Face aux potentielles menaces liées aux processus électoraux dans certains pays africains. Des analystes politiques et chercheurs se sont réunis le 28 Novembre à Dakarpour discuter des défis spécifiques à la région et évaluer les moyens d’assurer la stabilité et la paix pendant ces moments.
«L’acceptation du verdict des urnes sera un véritable problème dans les différentes élections à venir.
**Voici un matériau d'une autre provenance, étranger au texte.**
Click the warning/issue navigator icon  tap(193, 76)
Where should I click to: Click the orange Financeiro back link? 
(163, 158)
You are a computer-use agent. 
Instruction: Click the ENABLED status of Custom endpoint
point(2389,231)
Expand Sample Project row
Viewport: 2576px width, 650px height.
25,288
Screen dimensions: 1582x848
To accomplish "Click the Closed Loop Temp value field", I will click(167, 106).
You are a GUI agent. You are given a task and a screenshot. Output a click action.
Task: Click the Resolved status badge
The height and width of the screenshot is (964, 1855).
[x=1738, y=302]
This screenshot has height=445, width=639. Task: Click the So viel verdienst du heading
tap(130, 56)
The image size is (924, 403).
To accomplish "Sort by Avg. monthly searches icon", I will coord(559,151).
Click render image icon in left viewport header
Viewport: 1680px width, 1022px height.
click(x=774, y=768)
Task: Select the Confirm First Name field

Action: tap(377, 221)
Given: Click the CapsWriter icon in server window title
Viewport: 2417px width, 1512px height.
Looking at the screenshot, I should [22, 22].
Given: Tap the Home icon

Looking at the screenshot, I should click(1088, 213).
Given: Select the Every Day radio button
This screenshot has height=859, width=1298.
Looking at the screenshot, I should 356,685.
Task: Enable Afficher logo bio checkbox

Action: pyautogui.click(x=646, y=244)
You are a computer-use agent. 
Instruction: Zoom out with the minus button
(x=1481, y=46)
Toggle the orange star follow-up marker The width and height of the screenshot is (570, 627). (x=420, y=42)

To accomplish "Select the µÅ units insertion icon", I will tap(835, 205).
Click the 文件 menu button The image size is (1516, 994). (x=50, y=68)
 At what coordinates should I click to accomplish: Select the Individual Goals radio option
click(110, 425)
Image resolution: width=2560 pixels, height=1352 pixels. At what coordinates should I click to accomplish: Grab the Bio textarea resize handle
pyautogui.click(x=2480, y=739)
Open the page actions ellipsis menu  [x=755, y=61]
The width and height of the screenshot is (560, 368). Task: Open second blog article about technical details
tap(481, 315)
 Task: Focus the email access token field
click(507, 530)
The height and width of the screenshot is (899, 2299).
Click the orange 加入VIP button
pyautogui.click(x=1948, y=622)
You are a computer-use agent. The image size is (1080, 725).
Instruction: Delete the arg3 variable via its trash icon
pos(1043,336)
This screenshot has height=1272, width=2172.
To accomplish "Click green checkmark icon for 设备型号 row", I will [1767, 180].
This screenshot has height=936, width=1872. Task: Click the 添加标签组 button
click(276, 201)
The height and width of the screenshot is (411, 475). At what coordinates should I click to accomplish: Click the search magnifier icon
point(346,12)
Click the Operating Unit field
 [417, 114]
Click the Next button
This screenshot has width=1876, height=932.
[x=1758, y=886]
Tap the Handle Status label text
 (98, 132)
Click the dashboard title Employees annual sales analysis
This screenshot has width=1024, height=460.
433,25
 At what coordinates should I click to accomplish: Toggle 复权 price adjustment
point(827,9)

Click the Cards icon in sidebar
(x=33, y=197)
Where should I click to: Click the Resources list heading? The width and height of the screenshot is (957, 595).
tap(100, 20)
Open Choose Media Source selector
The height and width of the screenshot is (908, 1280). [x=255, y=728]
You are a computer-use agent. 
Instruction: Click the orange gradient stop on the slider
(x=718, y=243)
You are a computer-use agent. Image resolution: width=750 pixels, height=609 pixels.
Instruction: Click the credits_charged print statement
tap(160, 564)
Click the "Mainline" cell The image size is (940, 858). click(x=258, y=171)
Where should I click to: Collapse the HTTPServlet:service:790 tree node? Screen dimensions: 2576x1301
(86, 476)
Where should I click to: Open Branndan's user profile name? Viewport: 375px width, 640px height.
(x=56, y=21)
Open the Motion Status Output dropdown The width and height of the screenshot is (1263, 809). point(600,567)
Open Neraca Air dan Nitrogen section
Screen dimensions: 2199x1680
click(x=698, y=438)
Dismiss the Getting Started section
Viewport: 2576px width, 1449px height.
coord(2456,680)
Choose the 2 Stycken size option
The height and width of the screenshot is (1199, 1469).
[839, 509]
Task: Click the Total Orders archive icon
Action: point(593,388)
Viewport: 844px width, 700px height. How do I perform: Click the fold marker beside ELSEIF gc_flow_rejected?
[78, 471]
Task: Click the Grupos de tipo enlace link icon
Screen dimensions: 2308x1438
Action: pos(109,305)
Ainsi, il est crucial que nous réfléchissions dès à présent, et de manière proactive, sur les moyens d’une application ferme des dispositions de la Charte africaine sur les élections, la démocratie et la gouvernance qui demande aux États membres de l’Union africaine (UA), à veiller à ce qu’il y ait un Code de conduite régissant les actions de toutes les parties prenantes du processus politique légalement reconnues, le gouvernement et les autres acteurs politiques, avant, pendant et après les élections. Le Code doit inclure un engagement de la part des acteurs politiques à accepter les résultats des élections ou à ne les contester que par voies légales», a annoncé Mathias HOUNKPE, responsable du programme de gouvernance politique à l’Open Society Initiative for West Africa (OSIWA).